> Excerpt to read:

A strikingly coloured, medium-sized bush shrike which in the adults is mostly green with a bright red forehead and throat, a broad black breast band and a bright lemon-yellow belly, the tail is black. Young birds are pale green above with finely barred yellow-green underparts.

==Distribution==
It is native to the Albertine Rift montane forests and the East African montane forests.

==Habits and habitat==
Doherty's bush-shrike is a skulking species which is more often heard than it is seen. It is a solitary, skulking species which quietly moves around in dense undergrowth. The loud whistling territorial call is heard in all months of the year. There is a recorded observation of a Doherty's bush-shrike being chased by a black boubou. This species forages by searching dense undergrowth where it gleans from the vegetation and feeds on the ground on arthropods, mainly beetles and grasshoppers.
The breeding season is between April and July in the Democratic Republic of the Congo and May and June in Uganda and Kenya. There are records of the barred juveniles being seen from November to March, a record of female on nests being found in Kenya in July and of a juvenile being fed in Rwanda in October. Otherwise its behaviour is little known.
It is a highland species generally found between 1500 and 3350 m in altitude, the related and similar gorgeous bush-shrike is its lowland equivalent. Its habitat is dense scrub and undergrowth on the edge and in clearings in forest, also in dense secondary growth and humid thickets especially where there is bracken and bamboo mixed in.

> What the task asks: Name every country mentioned in the passage on Doherty's bush-shrike. The material after this point is separate from the passage on Doherty's bush-shrike.

> Information supplied:
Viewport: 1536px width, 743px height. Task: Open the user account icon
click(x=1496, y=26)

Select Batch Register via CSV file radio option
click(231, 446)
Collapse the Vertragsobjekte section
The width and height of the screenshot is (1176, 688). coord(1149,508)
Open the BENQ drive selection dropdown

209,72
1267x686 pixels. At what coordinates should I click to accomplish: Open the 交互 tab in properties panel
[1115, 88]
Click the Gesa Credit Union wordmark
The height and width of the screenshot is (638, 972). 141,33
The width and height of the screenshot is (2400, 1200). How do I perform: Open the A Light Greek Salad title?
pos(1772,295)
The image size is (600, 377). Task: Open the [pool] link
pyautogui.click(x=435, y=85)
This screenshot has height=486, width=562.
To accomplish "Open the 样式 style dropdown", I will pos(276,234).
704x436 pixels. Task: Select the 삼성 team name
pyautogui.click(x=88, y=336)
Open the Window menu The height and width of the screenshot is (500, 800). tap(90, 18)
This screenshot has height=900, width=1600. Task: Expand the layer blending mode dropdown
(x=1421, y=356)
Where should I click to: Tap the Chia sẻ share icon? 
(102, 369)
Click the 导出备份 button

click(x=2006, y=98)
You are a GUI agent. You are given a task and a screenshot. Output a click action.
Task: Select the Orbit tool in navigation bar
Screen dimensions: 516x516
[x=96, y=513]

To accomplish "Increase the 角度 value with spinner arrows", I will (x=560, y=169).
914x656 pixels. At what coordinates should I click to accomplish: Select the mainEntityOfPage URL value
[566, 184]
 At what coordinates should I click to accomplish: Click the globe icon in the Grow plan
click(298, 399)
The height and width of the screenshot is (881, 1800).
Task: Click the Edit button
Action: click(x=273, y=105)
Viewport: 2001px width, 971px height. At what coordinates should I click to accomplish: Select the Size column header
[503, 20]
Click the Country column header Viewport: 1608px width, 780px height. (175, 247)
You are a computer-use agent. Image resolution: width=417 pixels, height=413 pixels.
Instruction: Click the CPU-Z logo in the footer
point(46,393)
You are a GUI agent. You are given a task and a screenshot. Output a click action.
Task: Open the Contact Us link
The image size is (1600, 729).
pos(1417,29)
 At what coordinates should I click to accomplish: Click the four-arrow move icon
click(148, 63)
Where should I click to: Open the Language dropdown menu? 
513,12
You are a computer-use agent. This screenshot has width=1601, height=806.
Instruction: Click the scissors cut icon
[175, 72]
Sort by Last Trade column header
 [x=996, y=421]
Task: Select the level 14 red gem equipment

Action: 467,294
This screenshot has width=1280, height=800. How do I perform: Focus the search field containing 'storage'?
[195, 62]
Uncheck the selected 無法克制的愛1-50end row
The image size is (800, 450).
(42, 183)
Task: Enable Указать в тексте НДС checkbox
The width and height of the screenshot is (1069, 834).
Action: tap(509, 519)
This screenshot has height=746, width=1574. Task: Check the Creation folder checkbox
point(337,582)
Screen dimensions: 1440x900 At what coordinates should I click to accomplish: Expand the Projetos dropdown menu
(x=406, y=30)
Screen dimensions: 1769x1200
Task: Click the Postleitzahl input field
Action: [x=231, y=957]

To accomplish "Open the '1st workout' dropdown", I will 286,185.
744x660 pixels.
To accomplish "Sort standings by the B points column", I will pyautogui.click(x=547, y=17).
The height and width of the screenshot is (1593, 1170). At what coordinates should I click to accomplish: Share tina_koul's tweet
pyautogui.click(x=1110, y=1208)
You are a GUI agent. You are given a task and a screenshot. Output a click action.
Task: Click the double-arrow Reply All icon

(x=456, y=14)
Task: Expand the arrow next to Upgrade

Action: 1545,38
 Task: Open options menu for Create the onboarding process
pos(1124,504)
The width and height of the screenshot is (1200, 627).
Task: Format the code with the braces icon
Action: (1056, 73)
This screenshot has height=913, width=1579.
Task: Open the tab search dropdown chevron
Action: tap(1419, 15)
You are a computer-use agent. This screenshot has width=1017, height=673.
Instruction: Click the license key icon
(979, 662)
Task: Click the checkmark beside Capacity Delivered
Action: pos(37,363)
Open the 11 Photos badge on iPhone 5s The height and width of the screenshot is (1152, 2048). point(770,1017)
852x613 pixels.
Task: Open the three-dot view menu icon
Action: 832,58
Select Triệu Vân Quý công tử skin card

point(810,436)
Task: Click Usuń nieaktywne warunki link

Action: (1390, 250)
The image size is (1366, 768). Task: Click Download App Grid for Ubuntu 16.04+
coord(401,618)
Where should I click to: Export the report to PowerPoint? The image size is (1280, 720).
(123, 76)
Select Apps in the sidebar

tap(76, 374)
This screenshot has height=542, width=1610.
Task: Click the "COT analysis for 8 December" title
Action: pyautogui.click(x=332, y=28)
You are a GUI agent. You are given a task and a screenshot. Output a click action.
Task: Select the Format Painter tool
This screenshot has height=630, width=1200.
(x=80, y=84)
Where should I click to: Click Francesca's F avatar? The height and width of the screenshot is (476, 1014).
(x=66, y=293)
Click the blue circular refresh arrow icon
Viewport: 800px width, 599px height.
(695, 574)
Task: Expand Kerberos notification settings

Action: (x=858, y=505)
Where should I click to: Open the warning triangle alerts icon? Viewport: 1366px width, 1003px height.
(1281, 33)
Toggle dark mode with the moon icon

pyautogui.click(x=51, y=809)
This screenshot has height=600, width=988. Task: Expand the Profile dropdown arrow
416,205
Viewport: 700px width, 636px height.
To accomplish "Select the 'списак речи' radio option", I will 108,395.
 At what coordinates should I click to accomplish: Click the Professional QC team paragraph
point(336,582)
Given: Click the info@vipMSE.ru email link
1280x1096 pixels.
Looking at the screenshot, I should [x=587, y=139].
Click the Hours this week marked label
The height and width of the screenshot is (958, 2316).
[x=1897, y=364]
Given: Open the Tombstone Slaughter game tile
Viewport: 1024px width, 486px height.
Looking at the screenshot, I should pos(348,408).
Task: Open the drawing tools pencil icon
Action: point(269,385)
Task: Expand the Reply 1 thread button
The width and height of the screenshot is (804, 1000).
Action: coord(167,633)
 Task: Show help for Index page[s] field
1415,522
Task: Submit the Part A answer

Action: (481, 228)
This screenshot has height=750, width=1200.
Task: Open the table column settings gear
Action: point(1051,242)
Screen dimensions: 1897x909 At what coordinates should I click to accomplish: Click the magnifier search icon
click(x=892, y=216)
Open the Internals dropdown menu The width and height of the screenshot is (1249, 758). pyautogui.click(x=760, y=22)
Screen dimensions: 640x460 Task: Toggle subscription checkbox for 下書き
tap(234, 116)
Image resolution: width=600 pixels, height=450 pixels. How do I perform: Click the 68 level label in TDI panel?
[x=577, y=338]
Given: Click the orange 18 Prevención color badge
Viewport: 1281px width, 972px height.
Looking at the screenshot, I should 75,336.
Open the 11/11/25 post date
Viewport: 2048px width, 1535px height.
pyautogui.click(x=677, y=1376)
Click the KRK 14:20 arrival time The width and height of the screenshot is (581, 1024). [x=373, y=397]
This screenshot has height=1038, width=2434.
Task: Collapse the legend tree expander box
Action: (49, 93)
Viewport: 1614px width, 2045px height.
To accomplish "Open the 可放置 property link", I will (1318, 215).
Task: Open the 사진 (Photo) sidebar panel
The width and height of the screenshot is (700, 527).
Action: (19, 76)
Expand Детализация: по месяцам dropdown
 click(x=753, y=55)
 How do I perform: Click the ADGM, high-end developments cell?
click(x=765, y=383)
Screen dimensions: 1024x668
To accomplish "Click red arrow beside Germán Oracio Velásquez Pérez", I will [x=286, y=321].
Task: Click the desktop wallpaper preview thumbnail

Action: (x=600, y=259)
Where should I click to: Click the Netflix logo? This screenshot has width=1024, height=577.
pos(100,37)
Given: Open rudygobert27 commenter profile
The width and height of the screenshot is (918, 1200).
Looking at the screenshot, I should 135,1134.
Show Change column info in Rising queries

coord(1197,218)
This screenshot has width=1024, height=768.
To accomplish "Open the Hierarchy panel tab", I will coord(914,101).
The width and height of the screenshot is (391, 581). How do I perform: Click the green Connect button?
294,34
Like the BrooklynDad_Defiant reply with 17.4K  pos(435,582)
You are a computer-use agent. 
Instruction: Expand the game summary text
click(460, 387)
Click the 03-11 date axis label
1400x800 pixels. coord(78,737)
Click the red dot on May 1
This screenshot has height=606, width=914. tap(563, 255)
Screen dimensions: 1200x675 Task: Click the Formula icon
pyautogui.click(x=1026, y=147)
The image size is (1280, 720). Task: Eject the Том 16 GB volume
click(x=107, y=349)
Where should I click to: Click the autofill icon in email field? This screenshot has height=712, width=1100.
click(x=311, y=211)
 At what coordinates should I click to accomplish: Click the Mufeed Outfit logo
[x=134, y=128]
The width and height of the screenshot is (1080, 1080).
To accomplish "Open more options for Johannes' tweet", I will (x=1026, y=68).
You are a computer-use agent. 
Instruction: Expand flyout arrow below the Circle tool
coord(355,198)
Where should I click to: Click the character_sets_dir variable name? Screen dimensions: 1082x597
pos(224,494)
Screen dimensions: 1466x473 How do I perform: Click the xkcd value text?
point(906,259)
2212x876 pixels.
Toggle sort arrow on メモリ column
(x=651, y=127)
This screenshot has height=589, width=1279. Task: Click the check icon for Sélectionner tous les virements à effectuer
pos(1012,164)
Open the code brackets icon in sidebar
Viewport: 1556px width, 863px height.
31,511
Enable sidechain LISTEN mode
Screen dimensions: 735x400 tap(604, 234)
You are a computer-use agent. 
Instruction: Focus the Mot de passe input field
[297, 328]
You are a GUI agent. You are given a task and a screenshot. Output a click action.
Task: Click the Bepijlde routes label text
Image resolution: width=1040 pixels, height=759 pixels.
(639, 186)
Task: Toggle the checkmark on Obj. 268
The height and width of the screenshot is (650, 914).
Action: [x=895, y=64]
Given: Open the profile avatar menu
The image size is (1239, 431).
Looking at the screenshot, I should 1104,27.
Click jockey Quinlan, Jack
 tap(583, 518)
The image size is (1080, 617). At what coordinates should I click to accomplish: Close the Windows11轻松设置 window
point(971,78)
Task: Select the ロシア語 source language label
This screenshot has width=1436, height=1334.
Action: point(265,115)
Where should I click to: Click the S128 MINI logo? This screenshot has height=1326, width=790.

> Answer below: Democratic Republic of the Congo, Uganda, Kenya, Rwanda